_Problem requirements_
For the records below, report how many lines include "agent", with no accompanying text.

______

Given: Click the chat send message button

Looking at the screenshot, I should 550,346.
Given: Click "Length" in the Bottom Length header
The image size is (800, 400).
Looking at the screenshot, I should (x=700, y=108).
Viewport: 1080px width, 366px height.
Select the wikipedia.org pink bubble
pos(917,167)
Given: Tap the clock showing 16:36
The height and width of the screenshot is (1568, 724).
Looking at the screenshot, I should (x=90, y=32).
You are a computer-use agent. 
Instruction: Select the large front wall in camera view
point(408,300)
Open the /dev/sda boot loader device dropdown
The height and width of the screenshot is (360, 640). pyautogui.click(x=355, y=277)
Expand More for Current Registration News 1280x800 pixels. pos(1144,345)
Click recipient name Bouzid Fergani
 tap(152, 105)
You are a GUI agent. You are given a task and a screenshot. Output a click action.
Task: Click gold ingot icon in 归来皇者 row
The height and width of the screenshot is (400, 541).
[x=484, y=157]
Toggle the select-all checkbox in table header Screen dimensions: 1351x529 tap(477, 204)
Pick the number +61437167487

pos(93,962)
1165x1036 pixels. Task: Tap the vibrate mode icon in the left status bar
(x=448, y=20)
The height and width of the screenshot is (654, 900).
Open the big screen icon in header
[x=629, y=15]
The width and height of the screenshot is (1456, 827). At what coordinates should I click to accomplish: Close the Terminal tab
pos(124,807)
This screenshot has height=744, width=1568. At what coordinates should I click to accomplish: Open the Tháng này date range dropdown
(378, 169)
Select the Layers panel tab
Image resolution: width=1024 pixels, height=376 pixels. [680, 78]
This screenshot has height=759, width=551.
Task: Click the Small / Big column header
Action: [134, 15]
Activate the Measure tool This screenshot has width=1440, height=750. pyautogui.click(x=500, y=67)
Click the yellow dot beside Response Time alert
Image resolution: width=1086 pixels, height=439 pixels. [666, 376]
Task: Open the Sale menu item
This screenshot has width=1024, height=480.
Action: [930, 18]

______

_Answer to this problem_
2